Tous ces résultats suggèrent la présence d'une boucle d'amplification IL-7/IFN impliquant les cellules épithéliales salivaires et les lymphocytes T dans le syndrome de Sjörgen primitif. La signature interféron (excès de stimulation des voies de signalisation impliquant des gènes induits par des interférons) présente au cours du SSp pourrait expliquer, l'augmentation de l'IL-7 notamment via l'induction d'une production d'IL-7 localisée. Cette production locale pourrait participer à l'activation lymphocytaire T et notamment à la production d'IFNγ dans les glandes salivaires. Ce travail ouvre également des perspectives avec le développement d'un modèle original de culture d'explants de glandes salivaires.  Ce modèle a, en effet, permis de montrer que l'anticorps anti-IL-7R diminuait la signature interféron au niveau tissulaire. Ainsi, cibler l'axe IL7/IL7R dans les glandes salivaires de patient SSp pourrait être une piste thérapeutique intéressante.









Représentation schématique de la boucle d'amplification IL-7/IFN impliquant les cellules épithéliales salivaires (SGEC) et les lymphocytes T (T cell).



1 : Le SSp touche principalement les femmes avec un pic de fréquence autour de 50 ans. Sa prévalence est estimée entre 0,01 et 0,09 %.

2 : Le taux sérique est le taux mesuré dans le sérum, plasma exempt des éléments participant à la coagulation sanguine.

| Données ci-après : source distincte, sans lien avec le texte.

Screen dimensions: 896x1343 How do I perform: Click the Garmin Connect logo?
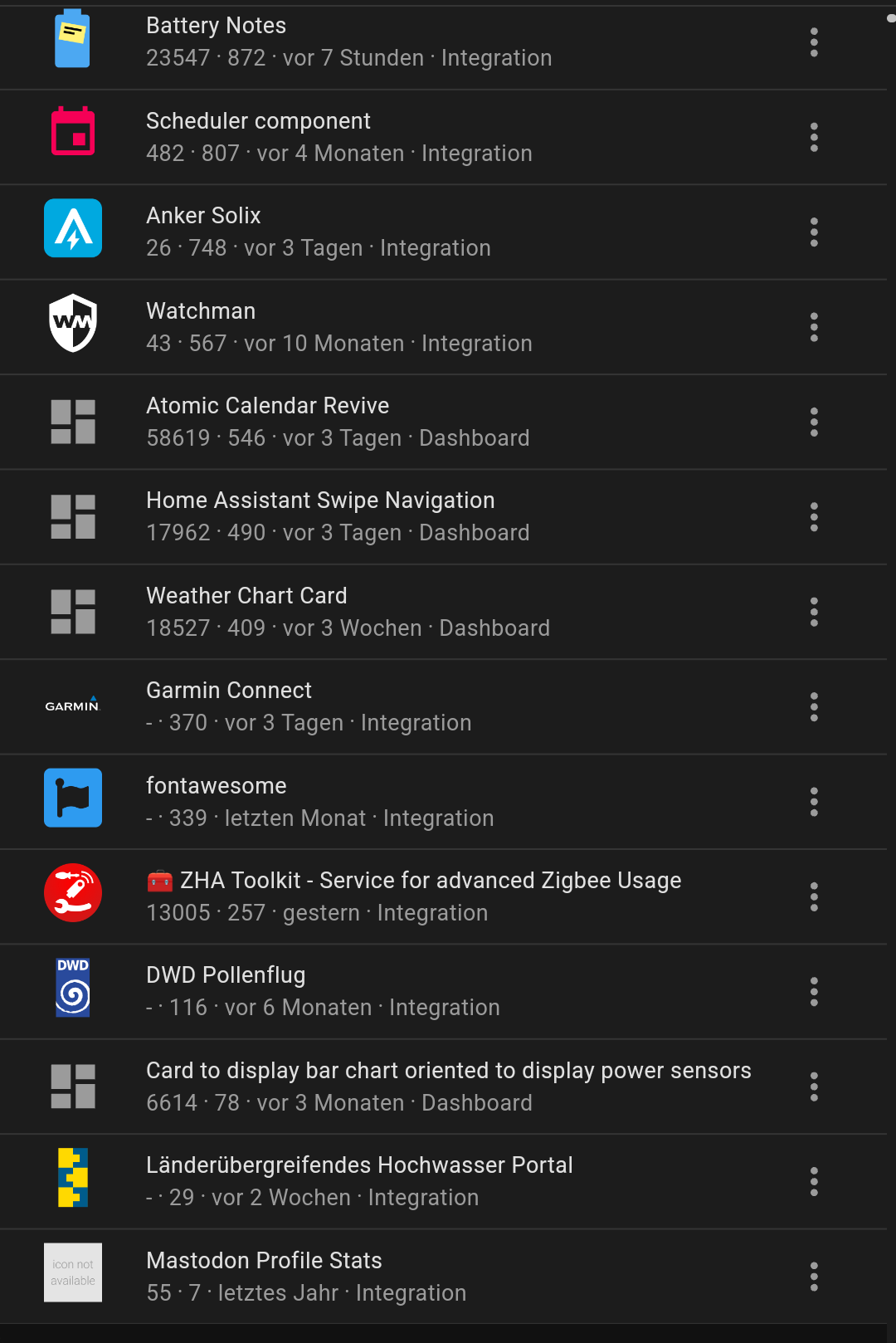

3 : L'acide polycytidylique poly(I :C) est utilisé pour susciter une réponse immunitaire en simulant une infection virale.

4 : Les interférons (IFN) sont des cytokines produites en réponse à une infection virale à ADN ou ARN. Ils sont classés en trois types : le type I non immun regroupant les interférons α leucocytaires, l'interféron β fibroblastique et d'autres variétés; le type II ou immun constitué de l'interféron γ est produit par les cellules NK et T essentiellement ; le type III regroupant les interférons λ. À chaque type correspond un récepteur particulier et une voie de transduction du signal. Les INF vont stimuler ou inhiber jusqu'à 300 gènes différents codant pour des protéines intervenant dans la défense antivirale, l'inflammation, l'immunité adaptative, etc. Les propriétés des interférons sont utilisées en thérapeutique pour traiter certaines infections virales.